Connectivity hasn’t changed much on the Pulse for a few generations now.
Inside the MSI Pulse 17 there’s Wi-Fi 6 and Bluetooth 5.1. These are last-gen connections but still reasonably fast. It all gives lie to the feel that the MSI Pulse 17 is MSI’s old laptop with a new engine and a paint job. But, that’s not necessarily a bad thing.
We don’t expect much from 17-inch gaming laptops. Nonetheless, the MSI Pulse 17 weighs a hefty 2.7KG although the slim power supply and cables ‘only’ add another 745g to this weight (it can be double that for large gaming laptops).
We were also impressed that the MSI Pulse 17’s 90Wh battery ran our PCMark 10 Modern Office test for an impressive ten hours. That’s more than a day out of the office (or school) when doing office work and demonstrates that the benefits of latest-gen silicon are heavily power-efficiency focused.
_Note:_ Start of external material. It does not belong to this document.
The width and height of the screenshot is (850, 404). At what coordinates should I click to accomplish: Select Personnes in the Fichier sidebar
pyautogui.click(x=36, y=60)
In terms of build quality, the MSI Pulse 17 should survive life on the road – the chassis is solid and the aluminium lid is robust and doesn’t flex much when a twisting force is applied. However, it does lose marks for its plastic hinge which wobbles when typing and gaming and we fear a little for its longevity.
It feels weird calling the MSI Pulse 17 a budget gaming laptop when it costs a hefty $3,699 (currently $2,498) but it’s worth remembering that while it rivals last-gen, premium gaming laptops for raw performance, it costs half as much! You can also save money with lesser SKUs, here. The screen, features and ergonomics certainly feel less-than-premium but they’ll easily suit casual users. Ultimately, if you’ve been waiting for a latest-gen laptop that embraces the performance that the new chips provide, then this is worth waiting for. We don’t doubt that superior models will appear down the line, but the MSI Pulse 17 represents a desirable starting point for what’s to come, especially for those on a budget.
Fast 2D performance
Fast 3D performance
Speakers have little bass
MSI Pulse 17 Scores
New-gen silicon offers last-gen, premium performance in a new budget gaming laptop that has last-gen features and some updated design flourishes.